Gating of ion channels. (A) Gating of a mechanically sensitive ion channel. The large plot relates hair-bundle displacement (X) to the external force applied to the bundle (F_HB). As a result of gating compliance, channel gating is highly sensitive over a narrow range of forces. The green lines portray the linear relations expected if the channels were to remain closed (top line), open (bottom line), or both in equal numbers (middle line). The curve was obtained by numerically solving a transcendental equation, the inverse of Eq. 5; the parameter values were n = 35, γ = 0.14, κ = 1200 μN⋅m⁻¹, d = 4 nm, z = 0.67 pN, and K_SP = 200 μN⋅m⁻¹. The plot at the left represents the Boltzmann relation between displacement and the channel's open probability (Eq. 3); the displacement axis is identical to that in the principal graph. The graph at the bottom displays the dependence of the channel's open probability on hair-bundle force; the force axis accords with that in the main plot. Note the steepness of this relation, in comparison both to that of a Boltzmann curve and especially to that of the corresponding plot for an electrically activated channel in B. (B) Gating of an electrically sensitive ion channel. The large graph relates membrane potential (V_M) to the charge applied to the membrane (Q_M). As a consequence of gating capacitance, the membrane potential is less responsive to charge over the range of potentials in which channels open and close. The green lines portray the linear relations expected if the channels were to remain closed (left line), open (right line), or both in equal numbers (center line). The curve was obtained by numerically solving a transcendental equation, the inverse of Eq. 12; the numerical values were those provided in the text, with Q₀ = −30 fC. The plot at the left represents the Boltzmann relation between membrane potential and the channel's open probability (Eq. 11); the voltage axis is identical to that in the principal graph. The graph at the bottom displays the dependence of the channel's open probability on the charge applied to the membrane; the charge axis accords with that in the main plot. To facilitate comparison, the four open-probability plots in A and B were scaled such that each extends from p_O = 0.01 to p_O = 0.99.

Figure 3

Mechanically evoked response of a hair bundle from the chicken's cochlea.
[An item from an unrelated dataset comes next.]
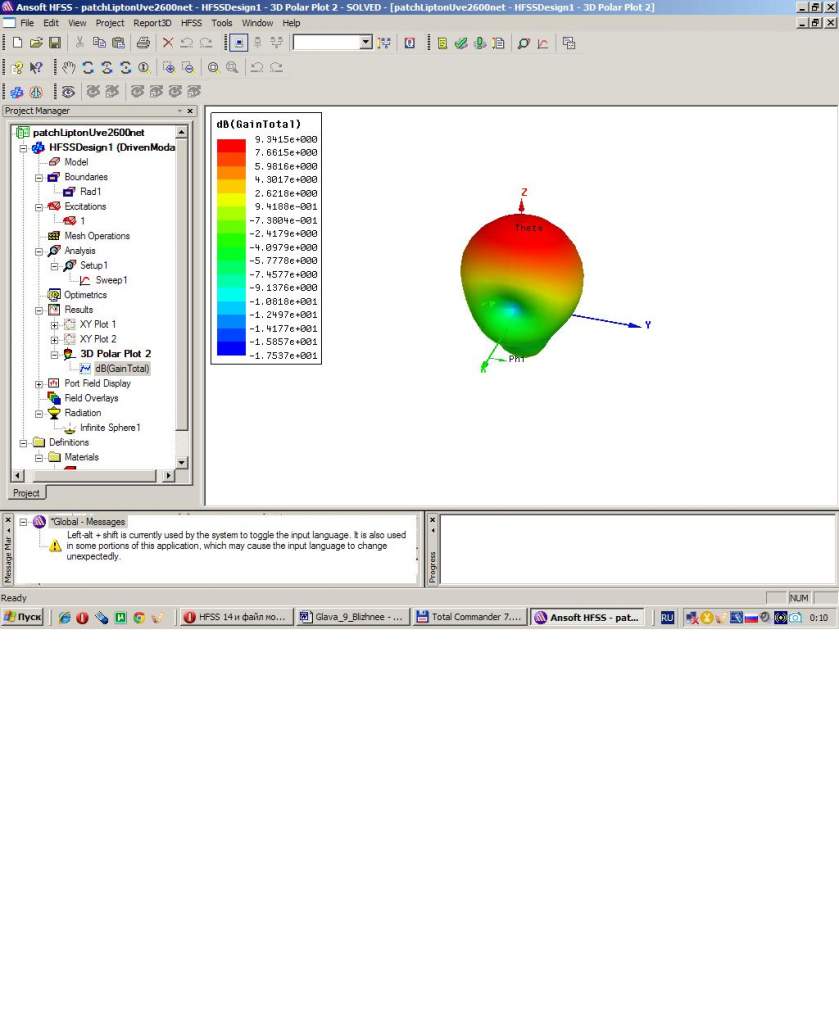Expand the XY Plot 1 tree node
A damped sinusoidal oscillation of the hair bundle (Upper) ensues from stimulation of a short hair cell situated roughly one-quarter of the distance along the cochlea from its apex. This active mechanical response resembles those recorded earlier from hair cells of the turtle's cochlea and the frog's sacculus, but is severalfold as large and occurs at a higher frequency of ≈235 Hz. An epithelial preparation of the basilar papilla was maintained at room temperature in an oxygenated archosaur saline solution including 1 mM Ca²⁺. The tip of a flexible glass fiber, with a stiffness of 680 μN⋅m⁻¹ and a response time constant of 30 μs, was attached to the bundle's top; stimulation was accomplished by abruptly displacing the fiber's base by 400 nm for 120 ms (Lower). The response represents the output of a dual photodiode onto which an image of the fiber's tip was projected. (×1,000.)